*YOUR OBJECTIVE*
Write every record out again exactly as given.

*GIVEN RECORDS*
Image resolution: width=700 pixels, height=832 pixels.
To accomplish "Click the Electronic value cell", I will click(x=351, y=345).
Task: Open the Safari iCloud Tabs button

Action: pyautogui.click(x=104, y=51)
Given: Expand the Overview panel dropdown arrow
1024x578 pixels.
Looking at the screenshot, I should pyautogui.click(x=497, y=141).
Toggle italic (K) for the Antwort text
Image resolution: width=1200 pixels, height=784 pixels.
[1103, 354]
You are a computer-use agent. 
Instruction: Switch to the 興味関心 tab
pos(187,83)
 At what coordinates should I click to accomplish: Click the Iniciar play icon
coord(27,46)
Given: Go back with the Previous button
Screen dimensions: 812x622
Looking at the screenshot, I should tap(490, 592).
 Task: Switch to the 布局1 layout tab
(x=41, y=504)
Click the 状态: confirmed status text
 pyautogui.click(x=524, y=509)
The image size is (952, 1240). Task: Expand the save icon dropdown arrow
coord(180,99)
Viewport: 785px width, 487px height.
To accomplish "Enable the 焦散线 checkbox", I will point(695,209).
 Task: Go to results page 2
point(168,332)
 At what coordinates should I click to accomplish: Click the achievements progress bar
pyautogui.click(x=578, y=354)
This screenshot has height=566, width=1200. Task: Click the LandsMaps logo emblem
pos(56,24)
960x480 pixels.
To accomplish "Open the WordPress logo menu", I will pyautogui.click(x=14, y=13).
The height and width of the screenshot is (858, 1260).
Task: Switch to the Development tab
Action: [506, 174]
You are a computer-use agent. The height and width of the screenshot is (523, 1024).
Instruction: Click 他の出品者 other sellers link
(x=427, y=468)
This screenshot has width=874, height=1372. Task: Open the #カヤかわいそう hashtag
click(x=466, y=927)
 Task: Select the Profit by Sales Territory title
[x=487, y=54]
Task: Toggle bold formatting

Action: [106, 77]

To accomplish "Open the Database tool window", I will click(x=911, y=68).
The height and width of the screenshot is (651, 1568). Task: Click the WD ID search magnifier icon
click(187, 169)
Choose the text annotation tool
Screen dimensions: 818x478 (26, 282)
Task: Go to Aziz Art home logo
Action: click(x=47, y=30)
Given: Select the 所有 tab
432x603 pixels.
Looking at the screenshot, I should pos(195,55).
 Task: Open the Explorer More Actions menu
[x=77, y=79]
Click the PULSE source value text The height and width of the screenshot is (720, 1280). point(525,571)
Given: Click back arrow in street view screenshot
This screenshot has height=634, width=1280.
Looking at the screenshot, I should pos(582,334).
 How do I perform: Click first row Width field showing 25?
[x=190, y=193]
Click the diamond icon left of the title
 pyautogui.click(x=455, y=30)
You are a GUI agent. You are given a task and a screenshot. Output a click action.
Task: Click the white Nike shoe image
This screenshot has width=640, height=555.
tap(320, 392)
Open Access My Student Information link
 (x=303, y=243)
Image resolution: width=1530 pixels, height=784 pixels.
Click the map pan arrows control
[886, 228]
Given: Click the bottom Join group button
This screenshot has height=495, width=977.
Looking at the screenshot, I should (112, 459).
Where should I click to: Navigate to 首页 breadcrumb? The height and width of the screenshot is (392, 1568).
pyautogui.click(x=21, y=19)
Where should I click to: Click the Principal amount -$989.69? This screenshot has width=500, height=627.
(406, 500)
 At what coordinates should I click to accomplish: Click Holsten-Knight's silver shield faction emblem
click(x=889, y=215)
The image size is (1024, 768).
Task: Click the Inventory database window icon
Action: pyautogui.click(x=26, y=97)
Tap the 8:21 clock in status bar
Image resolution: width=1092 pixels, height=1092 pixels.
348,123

*ANSWER BOX*
Image resolution: width=700 pixels, height=832 pixels.
To accomplish "Click the Electronic value cell", I will click(x=351, y=345).
Task: Open the Safari iCloud Tabs button

Action: pyautogui.click(x=104, y=51)
Given: Expand the Overview panel dropdown arrow
1024x578 pixels.
Looking at the screenshot, I should pyautogui.click(x=497, y=141).
Toggle italic (K) for the Antwort text
Image resolution: width=1200 pixels, height=784 pixels.
[1103, 354]
You are a computer-use agent. 
Instruction: Switch to the 興味関心 tab
pos(187,83)
 At what coordinates should I click to accomplish: Click the Iniciar play icon
coord(27,46)
Given: Go back with the Previous button
Screen dimensions: 812x622
Looking at the screenshot, I should tap(490, 592).
 Task: Switch to the 布局1 layout tab
(x=41, y=504)
Click the 状态: confirmed status text
 pyautogui.click(x=524, y=509)
The image size is (952, 1240). Task: Expand the save icon dropdown arrow
coord(180,99)
Viewport: 785px width, 487px height.
To accomplish "Enable the 焦散线 checkbox", I will point(695,209).
 Task: Go to results page 2
point(168,332)
 At what coordinates should I click to accomplish: Click the achievements progress bar
pyautogui.click(x=578, y=354)
This screenshot has height=566, width=1200. Task: Click the LandsMaps logo emblem
pos(56,24)
960x480 pixels.
To accomplish "Open the WordPress logo menu", I will pyautogui.click(x=14, y=13).
The height and width of the screenshot is (858, 1260).
Task: Switch to the Development tab
Action: [506, 174]
You are a computer-use agent. The height and width of the screenshot is (523, 1024).
Instruction: Click 他の出品者 other sellers link
(x=427, y=468)
This screenshot has width=874, height=1372. Task: Open the #カヤかわいそう hashtag
click(x=466, y=927)
 Task: Select the Profit by Sales Territory title
[x=487, y=54]
Task: Toggle bold formatting

Action: [106, 77]

To accomplish "Open the Database tool window", I will click(x=911, y=68).
The height and width of the screenshot is (651, 1568). Task: Click the WD ID search magnifier icon
click(187, 169)
Choose the text annotation tool
Screen dimensions: 818x478 (26, 282)
Task: Go to Aziz Art home logo
Action: click(x=47, y=30)
Given: Select the 所有 tab
432x603 pixels.
Looking at the screenshot, I should pos(195,55).
 Task: Open the Explorer More Actions menu
[x=77, y=79]
Click the PULSE source value text The height and width of the screenshot is (720, 1280). point(525,571)
Given: Click back arrow in street view screenshot
This screenshot has height=634, width=1280.
Looking at the screenshot, I should pos(582,334).
 How do I perform: Click first row Width field showing 25?
[x=190, y=193]
Click the diamond icon left of the title
 pyautogui.click(x=455, y=30)
You are a GUI agent. You are given a task and a screenshot. Output a click action.
Task: Click the white Nike shoe image
This screenshot has width=640, height=555.
tap(320, 392)
Open Access My Student Information link
 (x=303, y=243)
Image resolution: width=1530 pixels, height=784 pixels.
Click the map pan arrows control
[886, 228]
Given: Click the bottom Join group button
This screenshot has height=495, width=977.
Looking at the screenshot, I should (112, 459).
Where should I click to: Navigate to 首页 breadcrumb? The height and width of the screenshot is (392, 1568).
pyautogui.click(x=21, y=19)
Where should I click to: Click the Principal amount -$989.69? This screenshot has width=500, height=627.
(406, 500)
 At what coordinates should I click to accomplish: Click Holsten-Knight's silver shield faction emblem
click(x=889, y=215)
The image size is (1024, 768).
Task: Click the Inventory database window icon
Action: pyautogui.click(x=26, y=97)
Tap the 8:21 clock in status bar
Image resolution: width=1092 pixels, height=1092 pixels.
348,123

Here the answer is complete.